Most companies would probably freeze their defined-benefit pension plans if the costs start eating large chunks out of corporate cash flow, a new survey of 109 senior finance executives finds.
Indeed, 60 percent of the respondents said their companies would likely deny pensions to new workers or stop adding benefits for current ones if the plans start making inordinate cash demands, according to the Towers Perrin study of mainly CFOs, treasurers, and vice presidents of finance for U.S. and U.K. companies with pension assets over $100 million.
According to Towers Perrin, 48 percent of the companies surveyed are likely to freeze their plans if they produce a hit to earnings; 43 percent are likely do so in response to a rise in cost of capital or a lower credit rating; and 33 percent will probably take action in the face of a dropping share price.

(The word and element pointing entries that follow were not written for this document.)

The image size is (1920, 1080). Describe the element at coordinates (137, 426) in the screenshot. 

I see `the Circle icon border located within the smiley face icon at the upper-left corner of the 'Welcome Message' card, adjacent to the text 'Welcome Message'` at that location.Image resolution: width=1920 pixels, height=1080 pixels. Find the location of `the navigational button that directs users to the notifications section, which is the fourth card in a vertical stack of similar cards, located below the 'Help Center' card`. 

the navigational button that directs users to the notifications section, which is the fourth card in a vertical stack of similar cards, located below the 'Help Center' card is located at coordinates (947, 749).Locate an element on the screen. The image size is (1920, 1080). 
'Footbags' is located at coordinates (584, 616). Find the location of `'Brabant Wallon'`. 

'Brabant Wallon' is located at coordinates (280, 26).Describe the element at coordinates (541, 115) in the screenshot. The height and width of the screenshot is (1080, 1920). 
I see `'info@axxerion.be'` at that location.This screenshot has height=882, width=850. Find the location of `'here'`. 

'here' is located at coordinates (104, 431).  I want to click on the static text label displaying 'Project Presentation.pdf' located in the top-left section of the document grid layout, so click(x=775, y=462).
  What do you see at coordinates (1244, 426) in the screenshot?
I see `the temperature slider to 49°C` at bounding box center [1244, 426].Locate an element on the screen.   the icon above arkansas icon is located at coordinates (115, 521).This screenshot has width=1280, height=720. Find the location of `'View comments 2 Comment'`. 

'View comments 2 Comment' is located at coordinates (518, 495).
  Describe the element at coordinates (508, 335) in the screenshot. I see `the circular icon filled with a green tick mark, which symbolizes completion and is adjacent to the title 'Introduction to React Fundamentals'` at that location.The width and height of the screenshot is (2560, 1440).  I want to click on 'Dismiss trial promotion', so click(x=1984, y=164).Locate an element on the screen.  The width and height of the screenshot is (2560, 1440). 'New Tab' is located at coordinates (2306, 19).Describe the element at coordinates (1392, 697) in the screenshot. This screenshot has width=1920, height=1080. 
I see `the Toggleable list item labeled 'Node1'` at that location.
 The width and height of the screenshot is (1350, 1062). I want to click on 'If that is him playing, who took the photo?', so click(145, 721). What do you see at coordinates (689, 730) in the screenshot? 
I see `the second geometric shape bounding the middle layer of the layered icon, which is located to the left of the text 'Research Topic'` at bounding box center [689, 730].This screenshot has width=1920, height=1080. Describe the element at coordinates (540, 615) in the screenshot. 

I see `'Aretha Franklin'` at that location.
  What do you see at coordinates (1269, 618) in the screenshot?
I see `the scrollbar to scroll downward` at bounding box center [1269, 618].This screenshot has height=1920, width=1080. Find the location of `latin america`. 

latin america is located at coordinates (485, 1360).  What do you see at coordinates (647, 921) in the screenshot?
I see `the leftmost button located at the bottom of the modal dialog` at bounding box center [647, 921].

Thirty-two percent of the companies surveyed had already closed their plans to new entrants. (Towers Perrin didn’t specify whether a “freeze” refers to halting current employees from receiving new credit for future benefits, refusing pension benefits to new employees, or both.)
In general, the trigger for freezing plans appears to be a drain on cash flow so severe that other cherished corporate programs are threatened with cuts. Things have gotten serious when “the pension plan becomes a competing interest for cash within the organization,” says Cecil Hemingway, who heads the pension-legacy solutions department at the actuarial and risk-management-consulting firm. In particular, pension plans would not be allowed to continue if they began to drain funds away from share buyback programs or investments in plant and equipment, he adds.
And if Congress passes a law mandating that plan sponsors fund 100 percent of pension obligations, as it’s likely to do, then many companies could be freezing their plans soon. Both Senate and House versions of the legislation reportedly demand full funding, a measure that President Bush is likely to support. Under current law, pension sponsors must fund 90 percent of their plans’ obligations.
Since pension funding can be a very volatile proposition, many plans are likely to dip below the current 90 percent level, according to other research by Towers Perrin. For example, a drop in long-bond yields drove the funded level of a hypothetical benchmark pension plan that the firm tracks down 1.4 percentage points, to 84.1 percent, in February. If the funding of real plans stayed down at that level, sponsors would have to start making contributions out of cash flow, Hemingway noted. And Congress is pushing to have a law enacted by April 15.
If Congress and President Bush do tighten funding requirements, 62 percent of the companies Towers Perrin studied would consider freezing their plans. Another point of pension anxiety is the Financial Accounting Standards Board’s current project to study — and likely overhaul — the current pension accounting system. The overhaul could include the elimination of smoothing, the practice of spreading out the estimated value of pensions over a period of time as a way to counter rate volatility. If FASB were to jettison smoothing, 72 percent of the executives surveyed would mull pension freezes.
Halting future pension benefits payouts, however, doesn’t staunch the bleeding entirely. “Freezing a defined benefit plan is only a half-measure that slows the growth of the plan, but does little to alleviate the associated market and mortality risk” thrown off by the existing plan, added Hemingway. To manage such risks, 60 percent of the executives find financial instruments such as plain-vanilla interest rate swaps attractive. Other alluring fixes were buying annuities and spinning off plans to third parties like investment and commercial banks, with 28 percent of the respondents attracted to each method.